At the April Meeting, a representative from Airbnb discussed a new experimental cancellation policy. It is modeled on the one that now exists in Italy. As has been explained about the Italian model, this is how it works:
- Each cancellation policy will have a grace period, i.e. a set period of time before a reservation when a guest can always cancel and receive a full refund.
- The Moderate and Strict policies (less favorable to the guests), will be accompanied by an increase in host service fees, from 3% to respectively 4% and 5% to keep into account the extra protection from cancellations.
- Guests who cancel pre-trip will not be charged the guest service fees, making cancellations truly 100% refundable.
Airbnb has just recently imposed this new policy on a limited group of San Francisco hosts. If successful, we can expect it to apply to ALL San Francisco hosts.
According to the Airbnb rep, the decision for the change was based on complaints from guests who canceled, did not get a full refund, but discovered later that the host had managed to rebook the cancelled dates. This created the argument that the host got over 100% of the rent in total, while the guest was left out of pocket. The new policy increases the cost to the host for choosing a Strict Cancellation Policy by raising the Host Service Fee.

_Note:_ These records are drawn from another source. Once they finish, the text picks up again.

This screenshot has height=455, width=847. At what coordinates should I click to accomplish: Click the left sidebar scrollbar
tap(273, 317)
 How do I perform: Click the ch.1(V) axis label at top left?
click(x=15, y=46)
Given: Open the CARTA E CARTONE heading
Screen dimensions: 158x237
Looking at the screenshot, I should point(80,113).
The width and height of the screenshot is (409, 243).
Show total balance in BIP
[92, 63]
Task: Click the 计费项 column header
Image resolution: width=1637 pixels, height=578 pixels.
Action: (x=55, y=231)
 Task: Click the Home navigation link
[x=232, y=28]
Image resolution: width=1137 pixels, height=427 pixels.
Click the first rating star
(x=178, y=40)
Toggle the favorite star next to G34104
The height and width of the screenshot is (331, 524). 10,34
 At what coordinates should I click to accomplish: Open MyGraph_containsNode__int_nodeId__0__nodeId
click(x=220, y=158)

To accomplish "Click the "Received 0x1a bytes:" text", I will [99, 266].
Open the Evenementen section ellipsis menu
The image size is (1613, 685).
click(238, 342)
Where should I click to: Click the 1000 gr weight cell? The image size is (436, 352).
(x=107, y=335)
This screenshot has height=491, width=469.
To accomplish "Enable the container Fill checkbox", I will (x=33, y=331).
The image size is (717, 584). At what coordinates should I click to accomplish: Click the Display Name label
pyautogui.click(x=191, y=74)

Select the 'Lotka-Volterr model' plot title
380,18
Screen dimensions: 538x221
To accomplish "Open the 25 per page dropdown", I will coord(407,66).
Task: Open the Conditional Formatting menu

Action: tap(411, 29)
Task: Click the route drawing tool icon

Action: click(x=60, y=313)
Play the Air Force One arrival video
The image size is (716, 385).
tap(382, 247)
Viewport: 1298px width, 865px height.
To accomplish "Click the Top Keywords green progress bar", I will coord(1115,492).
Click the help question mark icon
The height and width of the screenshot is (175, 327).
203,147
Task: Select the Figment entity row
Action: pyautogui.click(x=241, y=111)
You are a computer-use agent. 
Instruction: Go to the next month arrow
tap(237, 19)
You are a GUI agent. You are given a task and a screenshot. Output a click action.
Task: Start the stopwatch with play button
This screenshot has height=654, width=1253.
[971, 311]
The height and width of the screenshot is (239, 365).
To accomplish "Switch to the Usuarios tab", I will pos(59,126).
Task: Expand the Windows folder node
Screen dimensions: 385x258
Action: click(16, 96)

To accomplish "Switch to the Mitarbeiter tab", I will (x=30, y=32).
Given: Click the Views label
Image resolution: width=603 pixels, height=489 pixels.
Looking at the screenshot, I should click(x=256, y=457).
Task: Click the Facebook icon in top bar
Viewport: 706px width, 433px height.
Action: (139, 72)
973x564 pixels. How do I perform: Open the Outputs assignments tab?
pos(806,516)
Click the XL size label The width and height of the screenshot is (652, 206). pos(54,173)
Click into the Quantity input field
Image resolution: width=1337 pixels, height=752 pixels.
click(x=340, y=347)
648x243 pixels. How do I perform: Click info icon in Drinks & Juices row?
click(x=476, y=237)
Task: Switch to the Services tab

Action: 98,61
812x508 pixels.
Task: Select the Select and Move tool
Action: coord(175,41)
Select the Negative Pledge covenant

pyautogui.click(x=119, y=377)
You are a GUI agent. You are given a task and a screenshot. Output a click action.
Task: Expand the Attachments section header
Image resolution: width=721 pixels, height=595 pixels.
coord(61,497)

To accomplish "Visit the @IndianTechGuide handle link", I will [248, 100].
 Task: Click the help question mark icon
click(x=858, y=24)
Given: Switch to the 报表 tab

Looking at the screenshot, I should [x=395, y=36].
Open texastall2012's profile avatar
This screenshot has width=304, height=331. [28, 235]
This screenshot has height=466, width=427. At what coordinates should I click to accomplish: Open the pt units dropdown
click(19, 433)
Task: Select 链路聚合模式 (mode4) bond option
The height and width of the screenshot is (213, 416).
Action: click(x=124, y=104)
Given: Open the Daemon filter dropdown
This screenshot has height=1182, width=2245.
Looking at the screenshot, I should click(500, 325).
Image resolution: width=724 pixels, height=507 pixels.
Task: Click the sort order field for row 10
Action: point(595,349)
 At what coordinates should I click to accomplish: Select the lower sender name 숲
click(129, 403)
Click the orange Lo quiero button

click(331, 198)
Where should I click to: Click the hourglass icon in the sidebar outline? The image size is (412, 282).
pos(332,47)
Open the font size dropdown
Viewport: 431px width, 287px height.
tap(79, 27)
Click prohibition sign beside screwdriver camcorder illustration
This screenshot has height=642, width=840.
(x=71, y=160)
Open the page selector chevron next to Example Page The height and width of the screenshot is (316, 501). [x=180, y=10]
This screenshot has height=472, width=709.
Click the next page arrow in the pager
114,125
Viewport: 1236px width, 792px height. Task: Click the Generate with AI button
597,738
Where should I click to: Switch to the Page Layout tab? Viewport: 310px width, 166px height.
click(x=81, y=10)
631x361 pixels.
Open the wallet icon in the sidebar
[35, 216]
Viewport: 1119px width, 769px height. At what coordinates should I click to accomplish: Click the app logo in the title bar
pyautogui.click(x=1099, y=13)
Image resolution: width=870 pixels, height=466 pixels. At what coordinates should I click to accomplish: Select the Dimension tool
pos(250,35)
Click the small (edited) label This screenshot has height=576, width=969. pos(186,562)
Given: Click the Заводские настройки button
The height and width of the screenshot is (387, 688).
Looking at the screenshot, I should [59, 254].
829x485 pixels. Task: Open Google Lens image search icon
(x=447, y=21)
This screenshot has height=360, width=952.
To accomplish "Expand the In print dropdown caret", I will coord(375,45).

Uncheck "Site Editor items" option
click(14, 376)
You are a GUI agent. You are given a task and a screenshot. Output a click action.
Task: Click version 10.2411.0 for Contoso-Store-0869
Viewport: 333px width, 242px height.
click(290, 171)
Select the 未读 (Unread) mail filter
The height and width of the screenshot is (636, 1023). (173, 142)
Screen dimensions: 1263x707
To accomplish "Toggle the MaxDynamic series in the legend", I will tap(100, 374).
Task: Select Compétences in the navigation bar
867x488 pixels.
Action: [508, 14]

The Airbnb rep also commented that when the cancelled guest complains to Airbnb, often Airbnb gives the guest a full refund in order to keep them as a customer. The new policy therefore charges the host more to have a Strict Cancellation Policy to make up for these payments Airbnb has chosen to make.
Some hosts may make the argument that it is unfair to hosts that Airbnb is passing on to hosts the cost of Airbnb’s decision to fully refund the canceling guest. Why should hosts have to bear the burden (by way of higher Host Service Fee) of Airbnb’s decision to fully refund a guest who, at the last minute, decides to have a holiday in Bali instead of San Francisco?